In 1886, he went to Mamallapuram to see the famed Pallava monuments and sculptures, and what a visit that turned out to be! It was at this seaport of the Pallavas that Venkayya met E.Hultzsch, the illustrious scholar and first Chief Epigraphist of the Archaeological Survey of India, who was committed to collecting South Indian inscriptions and was immersed in this work in Mamallapuram. Venkayya, seeing what the German was doing, offered to help him. Hultzsch, dazzled by the young scholar’s mastery of languages, knowledge and willingness to help, decided to induct Venkayya into the Epigraphy Department of the Archaeological Survey of India. While working in this department, Venkayya became proficient in copying inscriptions, taking precise impressions of them, analyzing their contents and interpreting the results. He painstakingly deciphered the temple inscriptions of South India, which yielded many original insights. His hard work in chronicling these inscriptions have been the inspiration for many a budding scholar in later years.

Venkayya took charge as the Officiating Government Epigraphist in May 1903, and set a record by visiting about fifty two sites and copying approximately eight hundred new inscriptions, as recorded by John Marshall, the Director General of Archaeology in his Annual Report of Indian Epigraphy in 1903-1904. An important inscription which he copied was a Pallava record of the reign of King Dantivarman datable to the 8th century C.E. from the Parthasarathi Swami temple, Thiruvallikeni (Triplicane) in Madras. Among the many Chola epigraphs studied by him, special mention must be made of the famous 11th century Thiruvalangadu copper-plate inscription of Rajendra Chola I. He also copied many inscriptions from the historic village of Uttiramerur and published the important ones which throw much light on village administration of the Chola times. For his immense contribution to the field of epigraphy and Indology in general, the British Government honoured him with the title ‘Rai Bahadur’.

Venkayya wrote a very large number of articles on various aspects of South Indian history, including the contribution of kings to irrigation by endowing the villages and towns with artificial lakes, tanks and irrigation channels. He wrote an article on ‘Irrigation in South India’ and gave a long list of all the tanks mentioned in the Pallava, Chola, Pandya and Vijayanagara inscriptions.

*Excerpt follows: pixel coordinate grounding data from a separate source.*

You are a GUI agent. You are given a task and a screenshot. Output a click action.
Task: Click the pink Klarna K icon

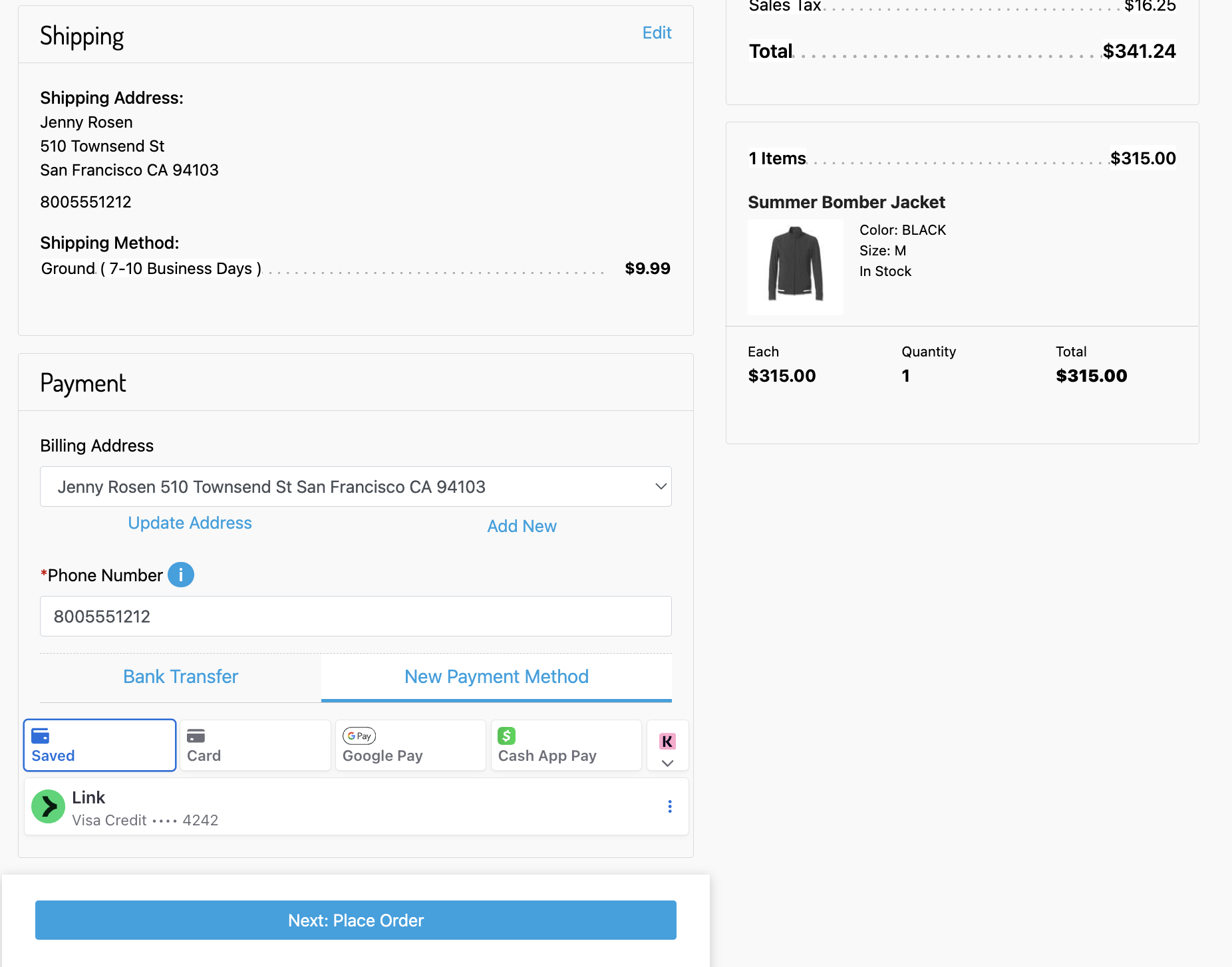pos(667,741)
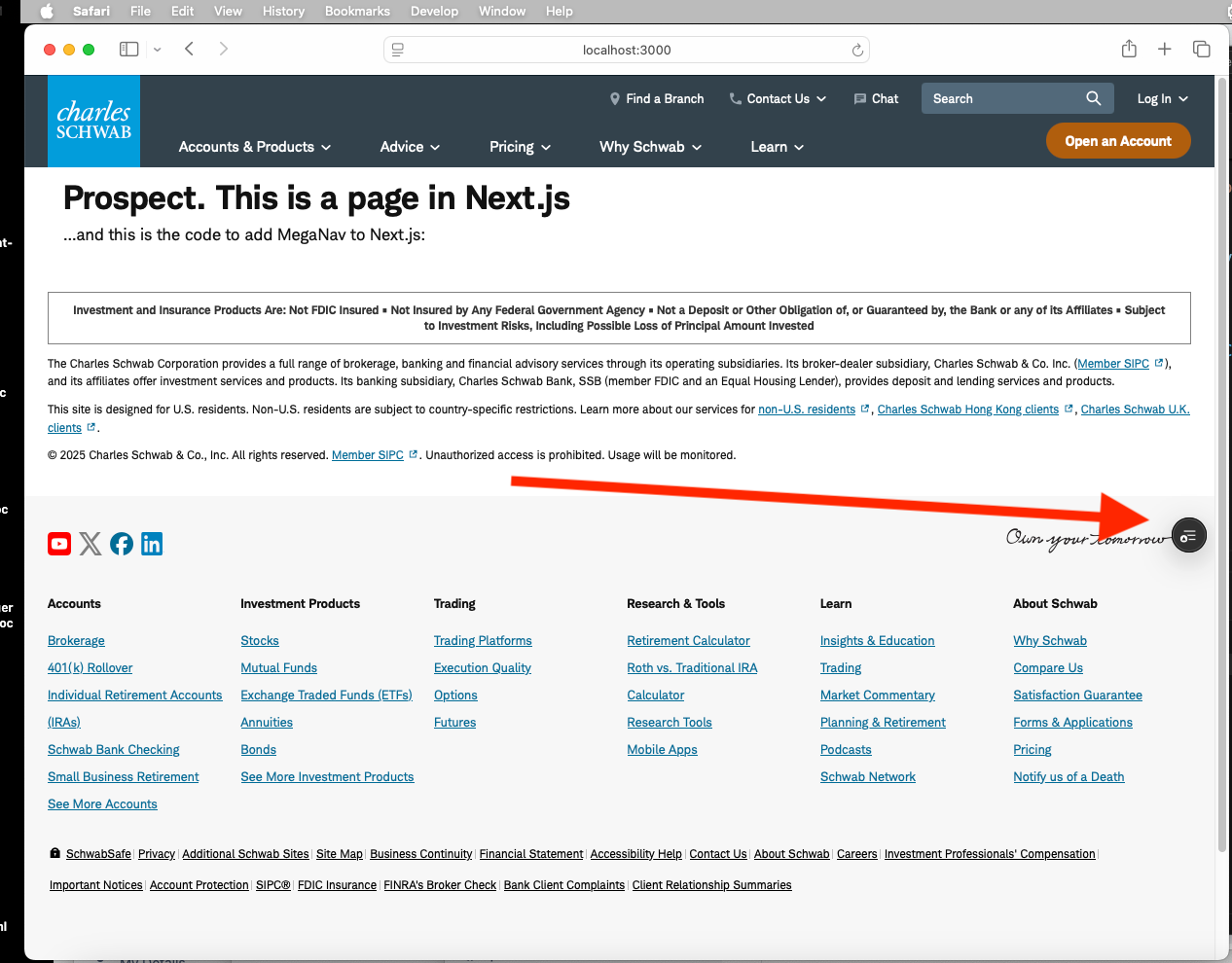The width and height of the screenshot is (1232, 963).
Task: Open the Bookmarks menu in menu bar
Action: pos(357,12)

The book on Rai Bahadur V.Venkayya has a valuable foreword by eminent archaeologist, Padma Bhushan Dr R. Nagaswamy, Former Vice Chancellor, Kanchipuram University and Former First Director of Archaeology, Tamil Nadu Government. The author is V. Venkayya’s great granddaughter Sunitha Madhavan, a double gold medallist from the University of Madras, who was Professor and Head, Department of Economics, Meenakshi College, Chennai. She has painstakingly collected all the information about this scholar from various sources including his diary, correspondences, journal articles, epigraphy reports, coin collections, newspaper articles and many more. This volume provides an insight into the life and achievements of Rai Bahadur Venkayya, whose legacy has, and still continues to inspire many a historian and archaeologist.